Select therapeutic use:
Indications for CALDOLOR:
Mild-to-moderate pain. Moderate-to-severe pain adjunct to opioids. Fever.
Use lowest effective dose for shortest duration. ≥18yrs: Give by IV infusion over 30 mins. Maintain adequate hydration. Pain: 400mg–800mg every 6 hours as needed. Fever: initially 400mg, followed by 400mg every 4–6 hours or 100–200mg every 4 hours as needed. Max: 3200mg/day.
<6mos: not established. Use lowest effective dose for shortest duration. Give by IV infusion over 10 mins.

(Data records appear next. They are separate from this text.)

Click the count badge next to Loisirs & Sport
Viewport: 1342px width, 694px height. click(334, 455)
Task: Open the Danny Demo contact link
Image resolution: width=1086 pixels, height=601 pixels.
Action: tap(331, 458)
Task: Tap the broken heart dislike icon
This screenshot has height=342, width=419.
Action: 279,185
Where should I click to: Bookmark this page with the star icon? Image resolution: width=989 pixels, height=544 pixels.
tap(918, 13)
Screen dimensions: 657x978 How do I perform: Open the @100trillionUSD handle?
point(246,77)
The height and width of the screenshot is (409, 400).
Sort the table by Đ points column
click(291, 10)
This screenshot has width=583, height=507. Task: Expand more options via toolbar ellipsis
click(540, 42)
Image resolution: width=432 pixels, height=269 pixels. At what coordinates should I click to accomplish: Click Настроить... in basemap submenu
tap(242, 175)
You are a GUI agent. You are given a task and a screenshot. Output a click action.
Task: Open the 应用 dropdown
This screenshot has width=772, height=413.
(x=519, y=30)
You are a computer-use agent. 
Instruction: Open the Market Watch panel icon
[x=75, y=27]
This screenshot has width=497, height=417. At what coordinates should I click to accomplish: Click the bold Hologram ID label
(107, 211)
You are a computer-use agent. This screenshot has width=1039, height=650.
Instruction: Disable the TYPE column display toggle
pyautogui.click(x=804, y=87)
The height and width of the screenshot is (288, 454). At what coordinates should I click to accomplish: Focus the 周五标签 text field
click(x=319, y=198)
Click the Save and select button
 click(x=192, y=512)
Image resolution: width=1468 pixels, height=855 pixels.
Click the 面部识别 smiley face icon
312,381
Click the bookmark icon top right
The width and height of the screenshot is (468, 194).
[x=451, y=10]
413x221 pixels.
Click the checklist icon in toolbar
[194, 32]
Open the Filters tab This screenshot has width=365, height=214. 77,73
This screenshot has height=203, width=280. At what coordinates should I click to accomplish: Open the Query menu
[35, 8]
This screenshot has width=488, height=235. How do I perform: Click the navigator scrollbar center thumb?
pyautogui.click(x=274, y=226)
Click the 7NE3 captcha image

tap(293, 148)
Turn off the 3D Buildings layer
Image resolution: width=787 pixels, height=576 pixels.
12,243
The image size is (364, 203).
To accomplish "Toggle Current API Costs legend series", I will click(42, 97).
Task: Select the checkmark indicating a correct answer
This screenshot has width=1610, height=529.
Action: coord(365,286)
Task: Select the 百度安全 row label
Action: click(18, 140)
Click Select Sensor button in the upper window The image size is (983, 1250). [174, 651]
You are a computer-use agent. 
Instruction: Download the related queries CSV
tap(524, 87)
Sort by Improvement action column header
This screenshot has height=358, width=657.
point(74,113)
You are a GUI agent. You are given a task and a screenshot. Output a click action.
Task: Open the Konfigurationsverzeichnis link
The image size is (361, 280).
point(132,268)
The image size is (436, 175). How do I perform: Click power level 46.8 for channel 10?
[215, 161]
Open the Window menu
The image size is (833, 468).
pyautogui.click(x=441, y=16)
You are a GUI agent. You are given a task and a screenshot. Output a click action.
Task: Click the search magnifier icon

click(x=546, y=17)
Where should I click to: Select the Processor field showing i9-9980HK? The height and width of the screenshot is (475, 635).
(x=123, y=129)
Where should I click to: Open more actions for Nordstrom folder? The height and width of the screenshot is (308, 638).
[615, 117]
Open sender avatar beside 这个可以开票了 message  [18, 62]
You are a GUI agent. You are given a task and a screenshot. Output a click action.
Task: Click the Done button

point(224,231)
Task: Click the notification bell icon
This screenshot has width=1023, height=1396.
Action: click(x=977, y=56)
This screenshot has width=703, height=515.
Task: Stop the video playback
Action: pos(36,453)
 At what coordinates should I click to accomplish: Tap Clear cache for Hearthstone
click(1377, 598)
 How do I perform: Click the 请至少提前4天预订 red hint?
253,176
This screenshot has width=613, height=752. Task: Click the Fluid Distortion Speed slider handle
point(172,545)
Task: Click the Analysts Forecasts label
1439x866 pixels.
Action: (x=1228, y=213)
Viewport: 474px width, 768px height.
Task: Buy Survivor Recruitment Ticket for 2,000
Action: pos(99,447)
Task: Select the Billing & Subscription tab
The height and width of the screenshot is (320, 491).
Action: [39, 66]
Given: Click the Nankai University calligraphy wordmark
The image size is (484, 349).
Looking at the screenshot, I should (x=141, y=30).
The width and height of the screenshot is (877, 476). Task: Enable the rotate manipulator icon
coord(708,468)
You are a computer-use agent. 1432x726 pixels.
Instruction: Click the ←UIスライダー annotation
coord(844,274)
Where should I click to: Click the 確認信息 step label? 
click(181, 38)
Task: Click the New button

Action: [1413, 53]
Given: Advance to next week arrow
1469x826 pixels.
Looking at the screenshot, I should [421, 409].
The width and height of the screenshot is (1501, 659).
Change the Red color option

Maintain adequate hydration. Pain and fever (≥6mos–<12yrs): 10mg/kg up to max single dose of 400mg every 4–6 hours as needed; max: 40mg/kg or 2400mg per day, whichever is less; (12–17yrs): 400mg every 4–6 hours as needed; max: 2400mg/day.
Aspirin allergy. Coronary artery bypass graft surgery.
Increased risk of serious cardiovascular events (including MI, stroke). Avoid in recent MI, severe heart failure; if necessary, monitor. Increased risk of serious GI adverse events (including inflammation, bleeding, ulceration, perforation). History of ulcer disease and/or GI bleeding. Hypertension; monitor BP closely. Hepatic or renal impairment. Discontinue if signs/symptoms of liver or renal disease develop, or if abnormal LFTs persist or worsen. Dehydration. Hypovolemia. Advanced renal disease: not recommended. Hyperkalemia. Coagulation disorders. Monitor CBCs, blood chemistry, hepatic, renal, and ocular function in long-term therapy. Pre-existing asthma. May mask signs of infection or fever. Discontinue at 1st sign of rash or any other hypersensitivity. Elderly. Debilitated. Labor & delivery. Pregnancy (3rd trimester; avoid). Nursing mothers.
NSAID (propionic acid deriv.).
Avoid concomitant aspirin, salicylates (eg, diflunisal, salsalate) or other NSAIDs. Increased risk of GI bleed with anticoagulants, antiplatelets, oral corticosteroids, SSRIs, SNRIs, smoking, alcohol, or prolonged NSAID therapy; monitor. May antagonize, or increase risk of renal failure with diuretics (eg, loop or thiazides), ACE inhibitors (eg, captopril), ARBs (eg, losartan), or β-blockers; monitor closely. Potentiates digoxin; monitor levels. May potentiate lithium, methotrexate, cyclosporine; monitor for toxicity. Concomitant with pemetrexed may increase risk of pemetrexed-associated myelosuppression, renal, and GI toxicity.
Nausea, flatulence, vomiting, headache, hemorrhage, dizziness; cardiovascular thrombotic events, GI ulcer/bleed, hepatotoxicity, renal toxicity, hypersensitivity reactions, peripheral edema, anemia/blood dyscrasias, hypertension.